Thumbling as journeyman (Thumbling's Travels)


Tomling på rejse

A certain tailor had a son, who happened to be small, and no bigger than a Thumb, and on this account he was always called Thumbling. He had, however, some courage in him, and said to his father, "Father, I must and will go out into the world." - "That's right, my son," said the old man, and took a long darning-needle and made a knob of sealing-wax on it at the candle, "and there is a sword for thee to take with thee on the way." Then the little tailor wanted to have one more meal with them, and hopped into the kitchen to see what his lady mother had cooked for the last time. It was, however, just dished up, and the dish stood on the hearth. Then he said, "Mother, what is there to eat to-day?" - "See for thyself," said his mother. So Thumbling jumped on to the hearth, and peeped into the dish, but as he stretched his neck in too far the steam from the food caught hold of him, and carried him up the chimney. He rode about in the air on the steam for a while, until at length he sank down to the ground again. Now the little tailor was outside in the wide world, and he travelled about, and went to a master in his craft, but the food was not good enough for him. "Mistress, if you give us no better food," said Thumbling, "I will go away, and early to-morrow morning I will write with chalk on the door of your house, 'Too many potatoes, too little meat! Farewell, Mr.

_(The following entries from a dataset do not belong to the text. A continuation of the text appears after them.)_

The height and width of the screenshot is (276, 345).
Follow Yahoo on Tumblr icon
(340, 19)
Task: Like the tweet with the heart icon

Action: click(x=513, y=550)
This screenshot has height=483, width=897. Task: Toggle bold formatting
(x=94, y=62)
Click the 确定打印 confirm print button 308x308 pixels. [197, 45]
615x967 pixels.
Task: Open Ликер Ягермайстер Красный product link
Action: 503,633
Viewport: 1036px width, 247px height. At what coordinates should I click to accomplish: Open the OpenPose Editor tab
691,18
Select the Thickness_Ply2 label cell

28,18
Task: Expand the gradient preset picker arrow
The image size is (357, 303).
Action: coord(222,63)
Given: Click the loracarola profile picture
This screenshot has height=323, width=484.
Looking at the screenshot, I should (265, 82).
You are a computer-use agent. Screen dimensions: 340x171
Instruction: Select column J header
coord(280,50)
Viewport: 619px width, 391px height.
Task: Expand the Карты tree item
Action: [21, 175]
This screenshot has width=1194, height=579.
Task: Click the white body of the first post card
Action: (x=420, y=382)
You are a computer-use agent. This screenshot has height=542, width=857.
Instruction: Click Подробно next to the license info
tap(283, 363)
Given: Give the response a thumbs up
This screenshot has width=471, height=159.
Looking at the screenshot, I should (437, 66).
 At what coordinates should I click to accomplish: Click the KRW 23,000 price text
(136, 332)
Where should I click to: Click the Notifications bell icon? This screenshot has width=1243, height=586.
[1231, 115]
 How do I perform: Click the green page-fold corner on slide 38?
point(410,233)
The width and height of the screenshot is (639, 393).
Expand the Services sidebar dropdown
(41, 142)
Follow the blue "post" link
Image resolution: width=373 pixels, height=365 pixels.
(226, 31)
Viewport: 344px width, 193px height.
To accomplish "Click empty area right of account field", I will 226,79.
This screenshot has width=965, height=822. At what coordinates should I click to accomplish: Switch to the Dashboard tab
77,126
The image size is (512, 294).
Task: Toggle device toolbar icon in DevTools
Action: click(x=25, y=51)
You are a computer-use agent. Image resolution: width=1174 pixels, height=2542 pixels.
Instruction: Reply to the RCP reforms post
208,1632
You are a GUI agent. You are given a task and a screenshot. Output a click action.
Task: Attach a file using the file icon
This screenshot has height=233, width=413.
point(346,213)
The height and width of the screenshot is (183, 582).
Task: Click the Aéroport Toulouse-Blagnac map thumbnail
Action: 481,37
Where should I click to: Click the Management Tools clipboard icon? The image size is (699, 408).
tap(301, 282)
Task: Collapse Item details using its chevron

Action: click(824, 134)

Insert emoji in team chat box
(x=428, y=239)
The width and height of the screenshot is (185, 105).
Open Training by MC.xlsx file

Potato-King.'" - "What wouldst thou have forsooth, grasshopper?" said the mistress, and grew angry, and seized a dishcloth, and was just going to strike him; but my little tailor crept nimbly under a thimble, peeped out from beneath it, and put his tongue out at the mistress. She took up the thimble, and wanted to get hold of him, but little Thumbling hopped into the cloth, and while the mistress was opening it out and looking for him, he got into a crevice in the table. "Ho, ho, lady mistress," cried he, and thrust his head out, and when she began to strike him he leapt down into the drawer. At last, however, she caught him and drove him out of the house.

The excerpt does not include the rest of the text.